Her phone rang. Had they heard? A sign on the Dillons Market entrance announced the store would close in February 2016 after 88 years in business. The doors would be locked in two weeks.

Neither the caller nor Dunn articulated it at the time, but the implication of being a food desert was clear. Without a grocery store, home values would plummet. The school district would struggle to recruit teachers. Enrollment would suffer.

“Immediately she started making phone calls,” Bevan says.

Dunn mined her network, trying anyone who might have connections to rural grocery store owners. Before long someone put her in touch with Pat White, president and CEO of White’s Foodliner, a tidy chain based in Kingman.

White told Dunn he wasn’t interested in operating in St. John. “We’ll give advice,” he recalls saying. “If you want to talk more, let us know.”

To buy a gallon of milk, St. John’s 1,200 residents now had to drive at least 15 minutes to Stafford, home of a small market. For a bigger selection, they could motor to Great Bend or Pratt, 30-minute jaunts in opposite directions.

Then-City Council member Mark Bryant saw the hardship for people without transportation, and he happened to be certified as a bus driver. So Bryant collected donations for gas money and borrowed a city-owned bus for grocery runs several times a month. The bus’s 13 seats filled frequently – sometimes with former Dillons employees.

Standing-room-only town hall meetings filled with mourners of the store, the 11th location of the Hutchinson-based Dillons chain. In the period it anchored downtown St. John, Dillons had sprouted 64 Kansas locations before being acquired by The Kroger Co. in 1983. In those initial meetings, residents tended to vent rather than work toward solutions, Dunn says.

“We spent a lot of time in that mode,” she says.

Residents began to fan out in the name of research, making phone calls to experts and visits to out-of-town grocery stores. Two months after the closure, the City Council saw an opportunity for a recruiting chip: The city was collecting zero local sales tax, unlike neighboring communities where residents already shopped. Based on recent St. John buying history, Dunn and other city leaders estimated that a 1% sales tax would generate $100,000 annually, even without Dillons. That August, voters approved the 10-year tax for “economic development purposes and infrastructure projects.”

But the project needed guidance. The council appointed six local leaders to helm the recruitment effort. Josh Meyer, superintendent of St. John-Hudson schools and a member of the Stafford County Economic Development board, agreed to join the Grocery Task Force, he says, because he felt betrayed and blindsided by Dillons’ closure. Having a grocery store is critical to recruiting teachers, he says.

Another member of the task force, Chad Fisher, agrees.

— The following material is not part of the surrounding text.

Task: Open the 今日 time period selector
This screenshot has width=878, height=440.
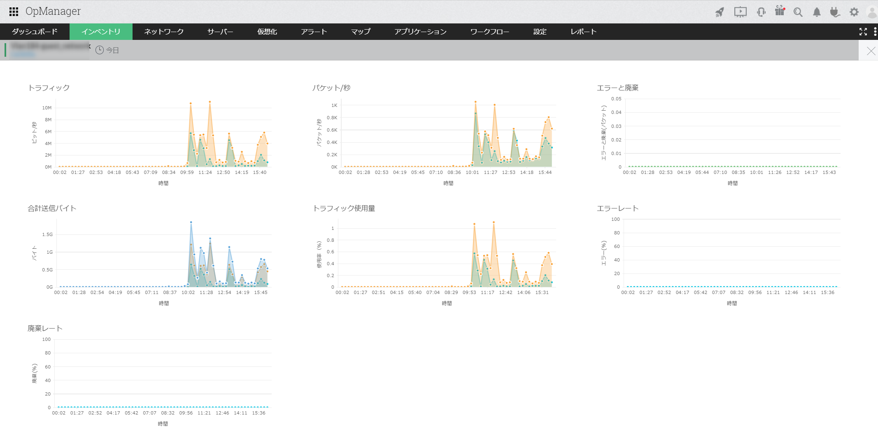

“Think of yourself as a young person getting out of college,” says Fisher, president and CEO of the St. John-based SJN Bank of Kansas. “You could live anywhere. Would you live somewhere you can’t even go shopping for food?”

During her pursuit of White’s Foodliner, Carolyn Dunn, the executive director of Stafford County Economic Development, overcame obstacles, quieted naysayers and stitched together a financial package of about $4 million.

Numbers, Not Emotions

In an attempt to attract another tenant for the former Dillons building, the city paid $48,000 for the property, now stripped of its grocery equipment, in September 2016. The task force began interviewing prospective grocers, some with experience, some without. But none emerged as a perfect fit.

“You don’t just go in and convince people to open a business because you’re nice people with a good heart,” Dunn says. “Fundamentally, it’s a business proposition.”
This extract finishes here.